= The Virtues (band) =

American rock and roll band

The Virtues were an early American rock and roll band from Philadelphia, Pennsylvania, United States.

==History==
The group formed around leader Frank Virtue (January 21, 1923 – June 11, 1994), who played the violin as a child and took up the guitar and the double bass as a teenager. He continued with the latter as a member of the Philadelphia Orchestra and studied orchestration at Temple University. He enlisted in the Navy in 1945 and became bandleader of the Regular Navy Dance Band in United States Naval Training Center Bainbridge. He was discharged in 1946 because his father, who had been diagnosed with cancer, could no longer support his family.

Virtue considered putting together a big band but, due to financial constraints, assembled an amplified trio instead, with Ralph Frederico on the piano and Steve Rossi on the guitar. Virtue named the band the Virtuoso Trio after their formation in 1947.

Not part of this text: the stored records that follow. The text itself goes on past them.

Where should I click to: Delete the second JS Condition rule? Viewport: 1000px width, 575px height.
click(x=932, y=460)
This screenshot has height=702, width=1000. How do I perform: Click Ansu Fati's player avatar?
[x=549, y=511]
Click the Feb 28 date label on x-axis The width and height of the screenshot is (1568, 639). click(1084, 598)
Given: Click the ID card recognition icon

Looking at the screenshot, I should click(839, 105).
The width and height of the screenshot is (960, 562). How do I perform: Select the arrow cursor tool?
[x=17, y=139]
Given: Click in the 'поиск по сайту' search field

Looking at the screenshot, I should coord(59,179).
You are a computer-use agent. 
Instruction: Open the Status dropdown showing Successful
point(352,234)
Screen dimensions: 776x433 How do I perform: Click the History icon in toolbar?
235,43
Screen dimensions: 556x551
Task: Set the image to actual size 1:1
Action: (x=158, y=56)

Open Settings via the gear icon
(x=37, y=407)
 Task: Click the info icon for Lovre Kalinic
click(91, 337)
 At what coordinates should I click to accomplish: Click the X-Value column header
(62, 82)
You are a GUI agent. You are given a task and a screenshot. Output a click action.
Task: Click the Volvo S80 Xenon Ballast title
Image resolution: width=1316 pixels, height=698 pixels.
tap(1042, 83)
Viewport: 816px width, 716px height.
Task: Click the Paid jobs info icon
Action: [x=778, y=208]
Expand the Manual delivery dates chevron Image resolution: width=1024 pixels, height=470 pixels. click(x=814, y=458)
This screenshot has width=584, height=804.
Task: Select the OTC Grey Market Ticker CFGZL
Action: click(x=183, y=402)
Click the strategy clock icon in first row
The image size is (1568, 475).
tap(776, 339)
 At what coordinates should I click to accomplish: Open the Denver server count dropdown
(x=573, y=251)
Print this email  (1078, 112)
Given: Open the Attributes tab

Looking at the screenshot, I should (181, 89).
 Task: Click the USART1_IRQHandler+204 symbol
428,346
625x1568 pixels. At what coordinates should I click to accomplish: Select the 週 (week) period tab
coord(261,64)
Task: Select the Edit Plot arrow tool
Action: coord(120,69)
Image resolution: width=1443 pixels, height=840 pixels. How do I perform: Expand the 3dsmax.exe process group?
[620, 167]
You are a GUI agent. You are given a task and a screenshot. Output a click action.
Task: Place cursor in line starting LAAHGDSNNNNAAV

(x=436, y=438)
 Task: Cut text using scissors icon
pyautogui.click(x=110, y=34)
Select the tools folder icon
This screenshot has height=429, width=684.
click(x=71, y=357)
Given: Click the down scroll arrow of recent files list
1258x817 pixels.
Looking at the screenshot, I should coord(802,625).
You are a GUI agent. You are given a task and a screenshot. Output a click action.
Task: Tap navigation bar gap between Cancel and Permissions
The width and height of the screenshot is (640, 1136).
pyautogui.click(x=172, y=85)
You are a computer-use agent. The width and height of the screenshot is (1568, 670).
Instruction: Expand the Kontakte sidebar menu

The Virtuoso Trio toured the regional club circuit for the better part of a decade, playing as far as Canada and making regular appearances on Philadelphia radio and television. They performed as a backup ensemble for Patti Page, Rosemary Clooney, Dick Haymes, June Christy, and others. When local Pennsylvanians Bill Haley & the Comets hit big in the mid-1950s, Virtue found a receptive audience in the teenagers who loved the nascent rock and roll craze.

By this time, the group's lineup had expanded, with Virtue on the bass, John Renner on the saxophone, Jimmy Bruno on guitar, Joe Vespe on drums, and Dave Kaplin as an occasional vocalist. Under the name the Virtues, they released a rock reworking of Arthur "Guitar Boogie" Smith's country hit "Guitar Boogie" in 1958 under the title "Guitar Boogie Shuffle", on the Hunt label. The instrumental became a major hit in the U.S., peaking at No. 27 on the Black Singles chart and No. 5 on the Billboard Hot 100 in 1959. The single also became a sheet music smash, selling well worldwide. Several singles followed – "Flippin", "Boogie Woogie", "Vaya con Dios" – but none of them succeeded; the group was signed by ABC-Paramount, but their only return to the charts was with the 1962 release "Guitar Boogie Shuffle Twist" (U.S. No. 95).

Toward the end of 1962, Virtue disbanded the group and pursued a career as a record producer and recording engineer. His studio, Virtue Recording Studios, located at 1618 N. Broad St., was one of the top studios in Philadelphia for a number of years until closing in the early 1980s. Producing and mixing (with his wife Mary Anne Virtue) groups such as Society's Child, a top 40 band from the Wilmington, Delaware area. His original studio, in the basement of his house on Fayette Street, was where "Guitar Boogie Shuffle" was originally recorded.

Collectables Records released a collection of Virtues instrumentals in 1993 as Guitar in Orbit.